# REQUIRED TASK 1
Please output, word for word, everything in the Louisville nightclub post from "A Philadelphia Journal" down to "and poor people.".

The Rittenhouse Review

A Philadelphia Journal of Politics, Finance, Ethics, and Culture


Tuesday, June 29, 2004  

PERSONS, PLACES, AND THINGS
Items in the News
June 29, 2004

Louisville and Phoenix are Really Jumping
I noticed this brief item from the Associated Press in the morning paper:

The ACLU is objecting to a ban on sports jerseys, sleeveless shirts, and backward baseball caps in Louisville’s new nightclub district, saying the dress code is biased against blacks and poor people.

The city has given the developer of the month-old Fourth Street Live the power to enforce its dress code three nights a week during special events along the block-long stretch of restaurants, bars and shops. During those nights, the city street is blocked off, and bouncers decide who meets the dress code.

Now, aside from the dubious intent and premises of Fourth Street Live’s “dress code,” the item struck me for a less obvious reason: Louisville’s “new nightclub district” is a “block long”? One block? Oh, how I wish the neighborhood known here as South Street were confined to a single block. Ditto the nightclub-heavy section of Old City.

# REQUIRED TASK 2
Return verbatim everything in the rows from the line containing "The height and width of the screenshot is (819, 1456). Identify" down to the line containing "(1437, 90).", with both of those lines included.

# EXTRACTED MATERIAL
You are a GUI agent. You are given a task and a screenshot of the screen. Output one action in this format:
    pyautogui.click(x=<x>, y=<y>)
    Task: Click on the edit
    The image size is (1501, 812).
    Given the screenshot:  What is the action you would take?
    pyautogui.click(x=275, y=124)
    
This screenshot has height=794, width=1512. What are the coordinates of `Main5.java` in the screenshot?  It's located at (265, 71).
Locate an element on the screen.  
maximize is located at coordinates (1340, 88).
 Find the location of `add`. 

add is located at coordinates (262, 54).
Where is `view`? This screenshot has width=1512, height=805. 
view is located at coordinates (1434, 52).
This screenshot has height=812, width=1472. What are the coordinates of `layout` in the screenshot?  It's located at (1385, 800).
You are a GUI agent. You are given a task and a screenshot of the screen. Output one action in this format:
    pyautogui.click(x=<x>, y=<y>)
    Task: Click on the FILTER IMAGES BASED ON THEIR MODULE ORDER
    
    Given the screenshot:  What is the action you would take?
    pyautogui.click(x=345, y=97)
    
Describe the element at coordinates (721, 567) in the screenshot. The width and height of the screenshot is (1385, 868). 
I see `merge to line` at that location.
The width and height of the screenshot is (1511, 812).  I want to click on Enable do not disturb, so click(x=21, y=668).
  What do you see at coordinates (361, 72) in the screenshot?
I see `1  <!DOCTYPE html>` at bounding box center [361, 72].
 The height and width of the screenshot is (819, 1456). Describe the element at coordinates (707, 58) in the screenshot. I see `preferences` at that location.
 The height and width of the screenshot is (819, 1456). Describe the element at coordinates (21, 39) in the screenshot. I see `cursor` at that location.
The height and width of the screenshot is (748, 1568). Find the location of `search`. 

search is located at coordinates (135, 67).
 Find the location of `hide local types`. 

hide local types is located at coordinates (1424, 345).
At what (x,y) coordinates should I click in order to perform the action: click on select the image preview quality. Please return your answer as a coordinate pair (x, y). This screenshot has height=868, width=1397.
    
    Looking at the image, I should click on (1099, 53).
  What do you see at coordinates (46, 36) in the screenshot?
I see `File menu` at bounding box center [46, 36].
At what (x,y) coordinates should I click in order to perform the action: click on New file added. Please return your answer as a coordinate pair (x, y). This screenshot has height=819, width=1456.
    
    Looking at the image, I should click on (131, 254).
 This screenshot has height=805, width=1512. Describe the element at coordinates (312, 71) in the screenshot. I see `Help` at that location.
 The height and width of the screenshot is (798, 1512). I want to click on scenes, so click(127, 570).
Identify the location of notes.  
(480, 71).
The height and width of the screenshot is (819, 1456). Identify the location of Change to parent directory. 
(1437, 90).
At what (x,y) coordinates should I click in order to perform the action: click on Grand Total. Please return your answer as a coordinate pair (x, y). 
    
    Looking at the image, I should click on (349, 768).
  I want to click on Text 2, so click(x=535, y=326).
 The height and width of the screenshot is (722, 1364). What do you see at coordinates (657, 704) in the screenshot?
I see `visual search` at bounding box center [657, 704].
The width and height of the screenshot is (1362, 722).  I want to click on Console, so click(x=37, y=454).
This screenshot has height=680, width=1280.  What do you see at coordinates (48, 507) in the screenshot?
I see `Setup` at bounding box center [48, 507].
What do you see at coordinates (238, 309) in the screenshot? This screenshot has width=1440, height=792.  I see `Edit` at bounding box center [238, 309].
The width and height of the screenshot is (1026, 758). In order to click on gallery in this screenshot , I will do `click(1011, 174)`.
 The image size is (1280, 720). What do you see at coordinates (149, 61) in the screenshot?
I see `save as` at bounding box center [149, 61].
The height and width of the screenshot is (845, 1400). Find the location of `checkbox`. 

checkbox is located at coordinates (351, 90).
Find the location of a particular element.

# TASK ANSWER 1
A Philadelphia Journal of Politics, Finance, Ethics, and Culture


Tuesday, June 29, 2004  

PERSONS, PLACES, AND THINGS
Items in the News
June 29, 2004

Louisville and Phoenix are Really Jumping
I noticed this brief item from the Associated Press in the morning paper:

The ACLU is objecting to a ban on sports jerseys, sleeveless shirts, and backward baseball caps in Louisville’s new nightclub district, saying the dress code is biased against blacks and poor people.

# TASK ANSWER 2
The height and width of the screenshot is (819, 1456). Identify the location of Change to parent directory. 
(1437, 90).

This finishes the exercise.